In the span of a single day, thousands of signatures had been received on more than 25 petitions available to the public.
More than 1,500 signatures poured in during a single hour to abolish the Transportation Security Administration (TSA), largely in part thanks to social media sites like reddit.
In order to create or sign a petition, you have to create an account on whitehouse.gov that requires your name, email and zip code. Anyone 13 years of age or older can participate.
Before a petition can be open to the public on the site, it has to receive 150 signatures. Submitters can get these by spreading the URL of the petition they create to their friends and family through social media or email.
When you sign a petition, your signature number, name, city and state will appear on the petition.
For now, the threshold for administration officials to consider a petition is 5,000 signatures, but they expect that number to rise.

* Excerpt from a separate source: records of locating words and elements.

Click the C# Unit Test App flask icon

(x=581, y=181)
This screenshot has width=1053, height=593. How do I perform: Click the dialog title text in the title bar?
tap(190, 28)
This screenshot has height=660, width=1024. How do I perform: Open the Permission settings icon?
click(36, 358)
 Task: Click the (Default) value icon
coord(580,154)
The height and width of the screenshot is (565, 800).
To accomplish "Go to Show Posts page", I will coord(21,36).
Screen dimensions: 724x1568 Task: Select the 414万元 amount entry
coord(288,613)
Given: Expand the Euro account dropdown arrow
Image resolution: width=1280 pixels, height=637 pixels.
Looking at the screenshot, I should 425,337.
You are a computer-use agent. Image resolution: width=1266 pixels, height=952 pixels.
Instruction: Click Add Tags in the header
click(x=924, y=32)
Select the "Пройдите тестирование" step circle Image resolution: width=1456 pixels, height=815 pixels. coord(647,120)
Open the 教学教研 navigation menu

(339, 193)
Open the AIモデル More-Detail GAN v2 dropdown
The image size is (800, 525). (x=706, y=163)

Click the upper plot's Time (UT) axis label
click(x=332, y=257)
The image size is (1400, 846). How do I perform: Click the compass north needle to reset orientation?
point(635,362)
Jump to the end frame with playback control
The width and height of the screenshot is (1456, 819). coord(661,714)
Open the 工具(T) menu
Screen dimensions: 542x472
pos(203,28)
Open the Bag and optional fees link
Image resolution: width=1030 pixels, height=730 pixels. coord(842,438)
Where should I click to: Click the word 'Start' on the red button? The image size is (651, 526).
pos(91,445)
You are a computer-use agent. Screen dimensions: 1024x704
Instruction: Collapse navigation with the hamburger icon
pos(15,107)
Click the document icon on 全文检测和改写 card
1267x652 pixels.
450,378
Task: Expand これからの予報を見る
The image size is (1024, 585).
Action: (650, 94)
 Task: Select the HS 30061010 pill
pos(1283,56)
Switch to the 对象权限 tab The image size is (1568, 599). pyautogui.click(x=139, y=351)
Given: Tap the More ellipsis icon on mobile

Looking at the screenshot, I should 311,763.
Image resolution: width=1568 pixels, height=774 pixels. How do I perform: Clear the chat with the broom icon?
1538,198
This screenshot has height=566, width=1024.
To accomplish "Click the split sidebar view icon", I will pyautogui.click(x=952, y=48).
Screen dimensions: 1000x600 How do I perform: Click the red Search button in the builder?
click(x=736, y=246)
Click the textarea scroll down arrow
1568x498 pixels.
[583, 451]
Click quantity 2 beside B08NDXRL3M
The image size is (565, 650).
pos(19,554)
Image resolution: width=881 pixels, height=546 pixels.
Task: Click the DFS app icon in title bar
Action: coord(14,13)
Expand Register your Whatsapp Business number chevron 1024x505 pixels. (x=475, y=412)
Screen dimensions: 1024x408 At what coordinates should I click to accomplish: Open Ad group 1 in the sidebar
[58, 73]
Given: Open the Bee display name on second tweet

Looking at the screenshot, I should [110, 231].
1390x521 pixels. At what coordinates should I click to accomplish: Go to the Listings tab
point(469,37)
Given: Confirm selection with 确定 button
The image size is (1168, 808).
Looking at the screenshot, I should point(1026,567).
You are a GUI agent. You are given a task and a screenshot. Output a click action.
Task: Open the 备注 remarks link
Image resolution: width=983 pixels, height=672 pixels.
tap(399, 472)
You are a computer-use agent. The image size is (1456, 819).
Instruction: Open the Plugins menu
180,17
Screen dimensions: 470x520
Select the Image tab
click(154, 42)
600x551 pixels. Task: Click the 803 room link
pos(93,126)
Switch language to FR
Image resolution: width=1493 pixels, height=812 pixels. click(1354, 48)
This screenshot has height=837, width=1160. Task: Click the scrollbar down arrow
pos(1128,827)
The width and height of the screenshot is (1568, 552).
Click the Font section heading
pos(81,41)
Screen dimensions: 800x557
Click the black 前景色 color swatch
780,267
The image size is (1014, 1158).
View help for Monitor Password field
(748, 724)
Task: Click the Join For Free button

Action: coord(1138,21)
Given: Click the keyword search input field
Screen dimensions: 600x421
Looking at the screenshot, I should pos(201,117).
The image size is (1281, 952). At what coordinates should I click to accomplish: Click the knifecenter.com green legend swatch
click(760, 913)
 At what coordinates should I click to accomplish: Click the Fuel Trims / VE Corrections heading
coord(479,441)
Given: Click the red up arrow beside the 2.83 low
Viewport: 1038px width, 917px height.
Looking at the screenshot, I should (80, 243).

Macon Phillips, the director of new media for the White House, tweeted that the threshold will depend on their workload and their ability to meaningfully respond to each petition that makes it.
"It's sort of a chicken & egg, b/c it's unclear how many on average will make it about the current threshold," he said via Twitter.
If the threshold is increased, it will not affect petitions created before it was raised.
In the mean time, the site seems to be going viral with an increasing rate of signatures every hour it stays up. If you're interested in checking it out, expect some delays for now - the website has been experiencing frequent down times and slow loading pages.